Saylan’ın ne demek istediğini Jandarma’nın yine eklerdeki platform ile ilgili değerlendirmesine bakınca daha net anlıyoruz. Şöyle deniyor: “Uyarılarımız dikkate alındı ama klasik sol anlayış devam ediyor.” Buna karşı önlemler ise şöyle sıralanmış: “Sn. Komutan’ın talimatları doğrultusunda hareket etmesi sağlanacak, Çağdaş Eğitim Vakfı platform kapsamında yönlendirilecek. STK’lar hakkında istihbarat toplanıp, sakıncalı olanlar dışlanacak, UBH ile ilişkiler bundan sonra
emekli bir general aracılığıyla sürdürülecek.”
Son maddeyi bir de
Şener Eruygur’un eşinin son
telefon dinleme kaydıyla birlikte düşünün:
“İlk mitingde de
Genelkurmay Başkanı ‘sivillerinizi giyin gidin katılın’ demiş. Devamlı
Orduyla irtibatlıydı zaten... Tamer Akbaş Paşa vardı, Şener’in yanında bilfiil çalıştı. O da Genelkurmay’la diyalogu kurdu. Şener gitmedi hiçbir zaman ama Tamer Akbaş Paşa
Allah’ın her günü oradaydı. Şener buradan telefonla ona bilgi veriyordu, o uygulatıyordu.”

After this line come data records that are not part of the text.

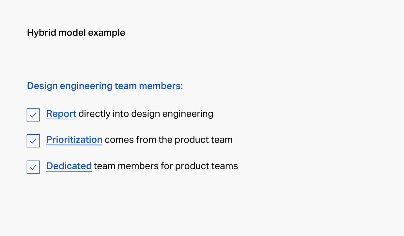Click the Design engineering team members heading
Viewport: 404px width, 236px height.
coord(105,86)
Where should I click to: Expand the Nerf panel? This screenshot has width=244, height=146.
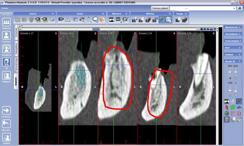(233, 48)
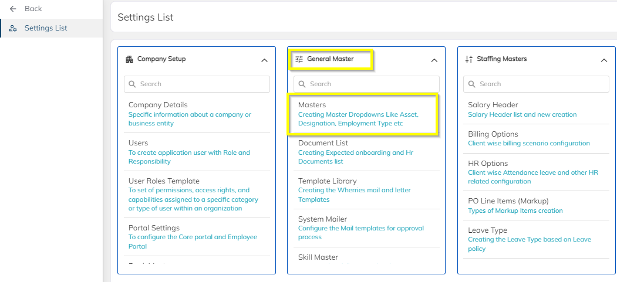Go to Users settings
This screenshot has height=282, width=617.
pyautogui.click(x=139, y=143)
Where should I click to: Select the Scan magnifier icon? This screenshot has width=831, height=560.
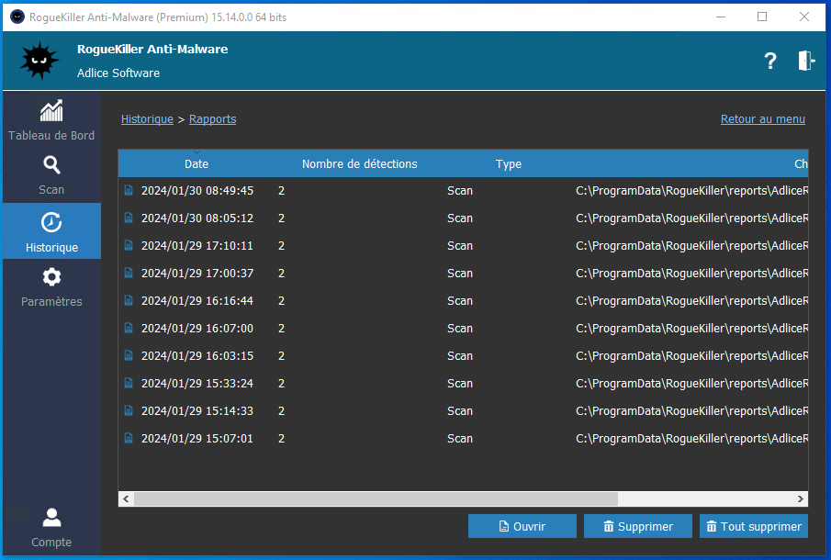pos(51,165)
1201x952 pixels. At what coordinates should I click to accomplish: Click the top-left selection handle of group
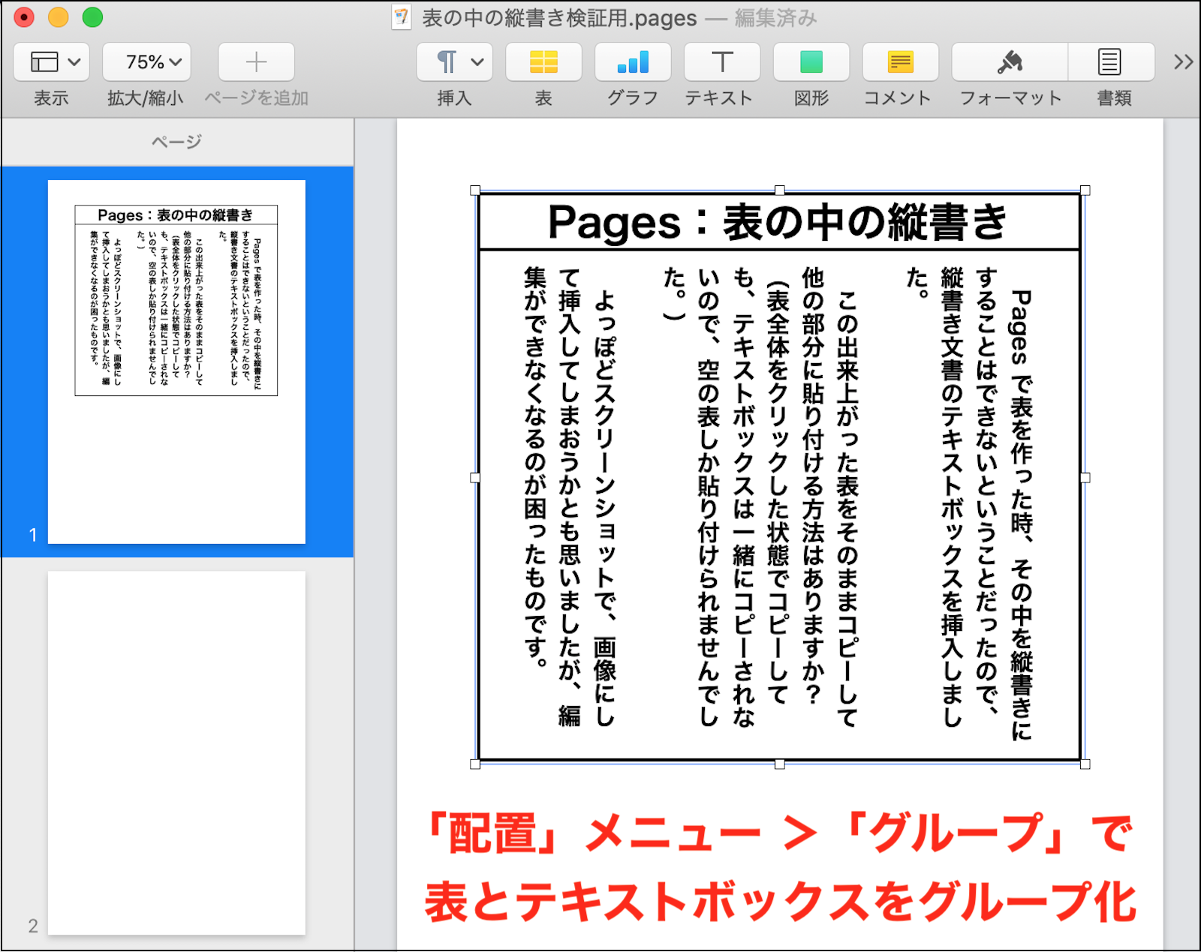[x=475, y=191]
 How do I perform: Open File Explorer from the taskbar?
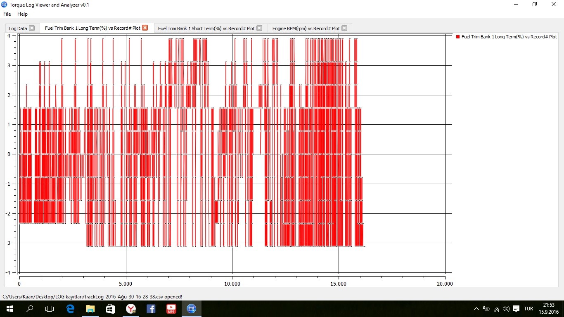pos(90,309)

Tamer Akbaş. Eski MGK Genel Sekreter Yardımcısı emekli bir orgeneral. Son görevi Ulusal Birlik Hareketi Platformu Planlama ve Yürütme Kurulu Başkanı.
Tüm yazışmaları iddianame eklerine giren Cumhuriyet Mitingleri’ni yapan Ulusal Platformlar Güç Birliği’nin en büyük ortağı; Ulusal Birlik Hareketi Platformu.

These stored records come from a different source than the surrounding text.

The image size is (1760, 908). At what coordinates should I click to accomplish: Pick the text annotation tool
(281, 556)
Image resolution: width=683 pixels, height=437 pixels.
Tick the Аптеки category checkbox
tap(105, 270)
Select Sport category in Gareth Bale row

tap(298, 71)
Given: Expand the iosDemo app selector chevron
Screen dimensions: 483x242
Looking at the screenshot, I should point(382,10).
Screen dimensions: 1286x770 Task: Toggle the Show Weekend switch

Daha fazlasını anlatmaya gerek yok.
Türkan Saylan
evet klasik anlamda bir
darbeci değildi. Anlaşılıyor ki askerlerin bu buyurgan, şüpheci halinden de rahatsızdı. Zaten askerler de ÇEV’i kendilerine daha yakın bulmaktaydı.
Ortak idealler uğruna zorunlu bir kader ortaklığıydı bu. Bütün haşmetiyle sivil alana girmiş bir orduyla karşılaşmamak zordu. Saylan platformun pek çok toplantısına katılmamış, mitinglerde konuşturulmamıştı.
Ama yine de ÇYDD’nin bilerek ya da bilmeyerek askerlerle doğrudan bağlantılı oluşumlar, hareketler, yapılar içinde aktif olarak yer aldığı anlaşılıyor. Şener Eruygur’un darbeden yargılandığı bir soruşturmada Saylan’ın evi de bu yüzden aranmış olabilir.
Ama yine de bunca ilişki arasında “Hayatının son günlerini yaşayan bir kadının evi miydi ilk aranması gereken” sorusunun henüz bir cevabı yok.